»How terribly strange to be 70«

Wie könnten wir den heutigen Tag unerwähnt in die kafkaesken Blogsphären gleiten lassen? Ist dieser 24. Mai auch kein sonderlich weltbewegender Tag, so dient er doch der Musik-Nische unserer Kultur, ja mehr noch: der lyrisch-bildgewaltigen Sprachdimension derselbigen als Meilenstein.

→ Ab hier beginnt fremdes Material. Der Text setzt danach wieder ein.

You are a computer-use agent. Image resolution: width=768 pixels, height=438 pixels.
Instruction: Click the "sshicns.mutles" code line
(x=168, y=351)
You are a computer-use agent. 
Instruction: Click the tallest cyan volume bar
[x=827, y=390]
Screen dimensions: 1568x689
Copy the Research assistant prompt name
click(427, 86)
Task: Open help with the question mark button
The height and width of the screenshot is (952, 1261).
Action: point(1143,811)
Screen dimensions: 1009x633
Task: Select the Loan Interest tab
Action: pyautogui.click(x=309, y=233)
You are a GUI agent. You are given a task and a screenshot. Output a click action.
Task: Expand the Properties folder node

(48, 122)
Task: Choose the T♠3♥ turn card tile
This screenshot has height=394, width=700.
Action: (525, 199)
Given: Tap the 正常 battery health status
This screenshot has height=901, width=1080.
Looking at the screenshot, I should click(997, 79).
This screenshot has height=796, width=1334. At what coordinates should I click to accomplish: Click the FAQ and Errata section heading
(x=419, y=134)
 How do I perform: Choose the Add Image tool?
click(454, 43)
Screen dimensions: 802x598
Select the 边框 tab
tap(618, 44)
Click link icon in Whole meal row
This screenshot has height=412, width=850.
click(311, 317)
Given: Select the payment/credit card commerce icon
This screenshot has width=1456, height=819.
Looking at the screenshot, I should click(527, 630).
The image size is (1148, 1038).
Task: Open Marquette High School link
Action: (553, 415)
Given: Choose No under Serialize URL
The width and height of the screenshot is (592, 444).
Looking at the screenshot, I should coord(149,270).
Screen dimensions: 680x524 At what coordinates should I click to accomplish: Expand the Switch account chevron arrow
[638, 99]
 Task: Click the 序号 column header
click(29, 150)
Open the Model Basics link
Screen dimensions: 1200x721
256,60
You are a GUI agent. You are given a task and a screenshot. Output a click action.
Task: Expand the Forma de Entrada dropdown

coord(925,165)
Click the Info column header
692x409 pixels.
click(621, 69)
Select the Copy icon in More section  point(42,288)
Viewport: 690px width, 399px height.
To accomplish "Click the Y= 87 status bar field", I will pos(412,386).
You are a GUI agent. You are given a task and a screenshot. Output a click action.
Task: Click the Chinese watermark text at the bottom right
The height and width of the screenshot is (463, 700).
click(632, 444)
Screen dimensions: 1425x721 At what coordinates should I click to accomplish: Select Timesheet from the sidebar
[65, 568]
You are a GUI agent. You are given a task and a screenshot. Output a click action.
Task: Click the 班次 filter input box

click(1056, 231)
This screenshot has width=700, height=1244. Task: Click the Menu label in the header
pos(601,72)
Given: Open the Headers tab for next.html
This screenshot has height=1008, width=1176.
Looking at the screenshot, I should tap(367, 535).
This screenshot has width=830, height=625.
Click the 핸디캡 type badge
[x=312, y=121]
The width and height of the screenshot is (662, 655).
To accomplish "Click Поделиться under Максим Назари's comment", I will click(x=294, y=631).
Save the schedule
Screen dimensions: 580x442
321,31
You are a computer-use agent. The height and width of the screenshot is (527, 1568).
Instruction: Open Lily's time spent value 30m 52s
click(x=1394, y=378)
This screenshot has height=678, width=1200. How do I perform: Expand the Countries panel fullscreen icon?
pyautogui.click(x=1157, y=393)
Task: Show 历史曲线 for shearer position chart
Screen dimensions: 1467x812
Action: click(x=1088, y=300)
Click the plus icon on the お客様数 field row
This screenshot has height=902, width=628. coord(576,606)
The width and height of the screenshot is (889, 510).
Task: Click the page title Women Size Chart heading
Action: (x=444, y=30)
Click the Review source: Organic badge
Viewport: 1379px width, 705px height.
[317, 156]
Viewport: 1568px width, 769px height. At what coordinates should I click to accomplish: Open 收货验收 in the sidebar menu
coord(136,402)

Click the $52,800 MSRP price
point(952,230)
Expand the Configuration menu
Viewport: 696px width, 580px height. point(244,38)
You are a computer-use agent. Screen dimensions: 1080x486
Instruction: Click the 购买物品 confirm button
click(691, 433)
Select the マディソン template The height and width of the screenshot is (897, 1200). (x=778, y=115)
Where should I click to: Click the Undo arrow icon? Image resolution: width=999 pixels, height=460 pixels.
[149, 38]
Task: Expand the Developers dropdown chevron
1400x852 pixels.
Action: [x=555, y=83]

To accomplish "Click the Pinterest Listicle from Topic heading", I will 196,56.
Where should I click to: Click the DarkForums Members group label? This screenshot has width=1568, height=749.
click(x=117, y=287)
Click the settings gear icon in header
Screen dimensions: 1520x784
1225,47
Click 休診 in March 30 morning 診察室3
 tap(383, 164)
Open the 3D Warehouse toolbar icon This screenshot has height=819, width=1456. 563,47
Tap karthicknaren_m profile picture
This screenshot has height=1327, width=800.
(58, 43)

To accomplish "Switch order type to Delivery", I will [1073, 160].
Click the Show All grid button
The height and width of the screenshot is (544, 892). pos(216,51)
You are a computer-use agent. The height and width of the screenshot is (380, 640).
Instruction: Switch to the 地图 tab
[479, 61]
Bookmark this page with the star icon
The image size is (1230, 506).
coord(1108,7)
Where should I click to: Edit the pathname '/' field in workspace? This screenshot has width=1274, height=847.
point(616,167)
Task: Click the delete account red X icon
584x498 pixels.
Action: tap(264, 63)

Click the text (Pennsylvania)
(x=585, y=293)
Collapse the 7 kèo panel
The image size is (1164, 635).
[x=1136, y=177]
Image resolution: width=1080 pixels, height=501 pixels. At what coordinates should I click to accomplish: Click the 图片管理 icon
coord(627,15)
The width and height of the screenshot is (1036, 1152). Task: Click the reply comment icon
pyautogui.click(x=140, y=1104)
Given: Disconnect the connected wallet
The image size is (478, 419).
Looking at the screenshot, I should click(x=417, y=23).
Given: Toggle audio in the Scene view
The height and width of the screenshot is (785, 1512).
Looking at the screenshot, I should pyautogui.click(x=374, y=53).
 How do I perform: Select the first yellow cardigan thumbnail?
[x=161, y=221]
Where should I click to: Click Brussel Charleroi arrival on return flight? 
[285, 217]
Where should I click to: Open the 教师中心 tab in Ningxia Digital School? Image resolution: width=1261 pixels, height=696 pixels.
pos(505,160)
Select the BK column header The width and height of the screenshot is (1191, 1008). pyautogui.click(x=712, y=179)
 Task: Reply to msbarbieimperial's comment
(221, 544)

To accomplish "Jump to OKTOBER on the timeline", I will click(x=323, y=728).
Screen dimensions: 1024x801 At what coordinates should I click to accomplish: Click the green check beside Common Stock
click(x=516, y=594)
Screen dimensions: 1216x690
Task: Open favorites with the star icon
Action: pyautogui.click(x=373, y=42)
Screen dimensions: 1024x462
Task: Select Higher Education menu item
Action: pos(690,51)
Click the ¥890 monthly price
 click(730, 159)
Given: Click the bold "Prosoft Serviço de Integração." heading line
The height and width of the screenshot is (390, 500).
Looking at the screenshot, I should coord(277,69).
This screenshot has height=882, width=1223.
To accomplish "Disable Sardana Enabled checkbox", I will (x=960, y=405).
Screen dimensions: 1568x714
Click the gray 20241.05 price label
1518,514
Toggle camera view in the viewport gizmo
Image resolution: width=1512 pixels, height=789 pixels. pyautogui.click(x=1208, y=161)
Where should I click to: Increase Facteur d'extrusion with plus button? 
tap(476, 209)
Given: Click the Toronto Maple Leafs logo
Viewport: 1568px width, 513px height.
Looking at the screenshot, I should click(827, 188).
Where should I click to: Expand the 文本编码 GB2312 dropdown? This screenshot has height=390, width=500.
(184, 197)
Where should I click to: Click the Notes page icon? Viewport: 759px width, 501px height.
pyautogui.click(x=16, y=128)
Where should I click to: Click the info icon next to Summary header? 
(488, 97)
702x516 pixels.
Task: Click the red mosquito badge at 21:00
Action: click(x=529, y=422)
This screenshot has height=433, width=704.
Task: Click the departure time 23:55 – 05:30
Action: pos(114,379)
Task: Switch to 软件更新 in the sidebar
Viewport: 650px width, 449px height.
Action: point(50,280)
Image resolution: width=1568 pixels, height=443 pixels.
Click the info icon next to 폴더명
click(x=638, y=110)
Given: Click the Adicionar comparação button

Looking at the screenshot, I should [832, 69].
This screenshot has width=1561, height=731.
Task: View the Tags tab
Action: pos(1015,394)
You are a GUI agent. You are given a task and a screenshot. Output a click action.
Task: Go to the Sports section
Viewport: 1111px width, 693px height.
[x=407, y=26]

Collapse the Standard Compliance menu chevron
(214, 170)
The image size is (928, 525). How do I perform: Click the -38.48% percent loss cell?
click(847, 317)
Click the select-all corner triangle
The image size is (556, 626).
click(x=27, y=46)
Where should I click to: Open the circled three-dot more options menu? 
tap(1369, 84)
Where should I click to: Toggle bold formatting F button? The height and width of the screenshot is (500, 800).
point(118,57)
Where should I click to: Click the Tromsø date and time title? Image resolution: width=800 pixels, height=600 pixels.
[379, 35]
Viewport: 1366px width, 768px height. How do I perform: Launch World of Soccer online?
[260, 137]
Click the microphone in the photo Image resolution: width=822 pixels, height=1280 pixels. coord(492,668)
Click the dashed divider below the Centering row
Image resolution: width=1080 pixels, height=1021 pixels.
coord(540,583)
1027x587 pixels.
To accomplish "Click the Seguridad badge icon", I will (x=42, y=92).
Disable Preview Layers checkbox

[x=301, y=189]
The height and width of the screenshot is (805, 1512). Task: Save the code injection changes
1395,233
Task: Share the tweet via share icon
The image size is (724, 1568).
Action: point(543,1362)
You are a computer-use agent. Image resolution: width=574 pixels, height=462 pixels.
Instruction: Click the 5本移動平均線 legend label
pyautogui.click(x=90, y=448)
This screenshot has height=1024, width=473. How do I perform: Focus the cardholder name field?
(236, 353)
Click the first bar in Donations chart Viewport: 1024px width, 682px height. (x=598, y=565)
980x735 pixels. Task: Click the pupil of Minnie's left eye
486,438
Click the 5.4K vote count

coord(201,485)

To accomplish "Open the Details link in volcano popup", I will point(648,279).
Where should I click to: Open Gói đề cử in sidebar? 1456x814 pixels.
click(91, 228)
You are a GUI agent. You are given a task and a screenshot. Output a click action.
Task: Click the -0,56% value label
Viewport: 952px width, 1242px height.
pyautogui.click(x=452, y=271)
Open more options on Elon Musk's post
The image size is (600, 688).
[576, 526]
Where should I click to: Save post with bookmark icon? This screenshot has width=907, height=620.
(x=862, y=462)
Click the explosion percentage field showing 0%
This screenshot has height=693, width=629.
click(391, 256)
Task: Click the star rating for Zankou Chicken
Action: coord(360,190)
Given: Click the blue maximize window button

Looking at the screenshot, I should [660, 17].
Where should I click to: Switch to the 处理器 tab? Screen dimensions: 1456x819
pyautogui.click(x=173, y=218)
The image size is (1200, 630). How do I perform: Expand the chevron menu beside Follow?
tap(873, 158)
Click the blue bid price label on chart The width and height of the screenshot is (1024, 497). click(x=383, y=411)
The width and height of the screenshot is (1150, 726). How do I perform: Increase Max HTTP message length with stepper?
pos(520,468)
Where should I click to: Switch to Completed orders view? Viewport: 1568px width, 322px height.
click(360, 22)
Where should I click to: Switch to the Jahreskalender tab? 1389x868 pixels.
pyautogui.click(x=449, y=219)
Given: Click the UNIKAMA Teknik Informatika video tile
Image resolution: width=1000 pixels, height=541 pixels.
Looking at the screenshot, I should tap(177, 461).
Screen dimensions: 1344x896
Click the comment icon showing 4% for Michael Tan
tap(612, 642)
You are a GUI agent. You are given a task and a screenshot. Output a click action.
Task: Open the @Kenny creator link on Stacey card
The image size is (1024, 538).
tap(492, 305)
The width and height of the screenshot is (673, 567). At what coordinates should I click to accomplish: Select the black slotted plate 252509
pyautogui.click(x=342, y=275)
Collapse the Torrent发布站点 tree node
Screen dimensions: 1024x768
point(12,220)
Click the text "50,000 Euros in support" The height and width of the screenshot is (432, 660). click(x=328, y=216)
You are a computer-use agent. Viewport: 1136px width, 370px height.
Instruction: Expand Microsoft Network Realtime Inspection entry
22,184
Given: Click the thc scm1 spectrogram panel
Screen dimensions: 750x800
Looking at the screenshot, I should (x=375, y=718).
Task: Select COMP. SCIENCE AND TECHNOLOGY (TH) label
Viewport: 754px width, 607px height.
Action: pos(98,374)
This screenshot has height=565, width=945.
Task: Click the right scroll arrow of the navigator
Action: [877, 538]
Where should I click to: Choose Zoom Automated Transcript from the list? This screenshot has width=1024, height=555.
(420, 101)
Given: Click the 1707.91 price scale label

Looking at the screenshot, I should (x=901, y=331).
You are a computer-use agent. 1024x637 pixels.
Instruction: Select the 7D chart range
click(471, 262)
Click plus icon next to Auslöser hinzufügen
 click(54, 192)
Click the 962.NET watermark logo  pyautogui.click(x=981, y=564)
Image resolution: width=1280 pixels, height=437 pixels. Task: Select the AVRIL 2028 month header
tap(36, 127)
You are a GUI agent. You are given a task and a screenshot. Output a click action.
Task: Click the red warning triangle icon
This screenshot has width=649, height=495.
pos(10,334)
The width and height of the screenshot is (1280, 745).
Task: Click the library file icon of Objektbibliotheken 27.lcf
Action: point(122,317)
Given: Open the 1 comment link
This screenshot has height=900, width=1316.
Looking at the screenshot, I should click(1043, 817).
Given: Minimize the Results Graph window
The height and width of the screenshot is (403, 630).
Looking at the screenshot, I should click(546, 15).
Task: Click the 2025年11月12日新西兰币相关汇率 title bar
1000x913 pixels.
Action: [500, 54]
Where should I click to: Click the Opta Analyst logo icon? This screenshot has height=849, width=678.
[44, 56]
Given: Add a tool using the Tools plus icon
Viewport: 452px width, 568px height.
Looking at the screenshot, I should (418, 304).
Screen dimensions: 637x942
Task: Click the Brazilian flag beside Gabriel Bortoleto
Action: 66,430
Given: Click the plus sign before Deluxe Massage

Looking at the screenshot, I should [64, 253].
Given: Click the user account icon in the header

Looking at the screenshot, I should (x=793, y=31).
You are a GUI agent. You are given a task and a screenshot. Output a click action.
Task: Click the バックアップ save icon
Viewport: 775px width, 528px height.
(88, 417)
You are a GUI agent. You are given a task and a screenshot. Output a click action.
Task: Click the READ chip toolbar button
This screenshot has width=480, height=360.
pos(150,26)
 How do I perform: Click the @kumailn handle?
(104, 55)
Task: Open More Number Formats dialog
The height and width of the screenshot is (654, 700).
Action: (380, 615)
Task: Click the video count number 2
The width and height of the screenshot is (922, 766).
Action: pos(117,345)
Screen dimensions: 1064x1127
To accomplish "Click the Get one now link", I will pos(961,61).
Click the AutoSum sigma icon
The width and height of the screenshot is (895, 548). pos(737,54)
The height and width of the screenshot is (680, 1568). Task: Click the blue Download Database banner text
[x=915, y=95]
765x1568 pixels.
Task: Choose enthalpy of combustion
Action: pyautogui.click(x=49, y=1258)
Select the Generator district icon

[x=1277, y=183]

Einer ihrer Gründerväter, ein nordamerikanischer Neo-Trickster namens Zimmerman (oder Dylan, so genau weiß das keiner) wird 70. Zuviel ist über ihn, seine Songs, seine Poesie, seine Kunst geschrieben worden; tagtäglich kommt Neues und Altbekanntes hinzu, ein never-ending-stream of cigarettes and magazines.

Und so kann diese Geburtstagserinnerung nichts Eigenes, erst recht nichts Neues erzählen über den Mann, der von sich selbst einmal sagte: »All I can do is be me, whoever that is«. An dieser Stelle können lediglich Verweise, Hinweise auf das Phänomen Bob Dylans gegeben werden, die wir dem interessierten Leser ans Herz legen.

Auf daß der never-ending-stream noch lange nicht versiegen möge.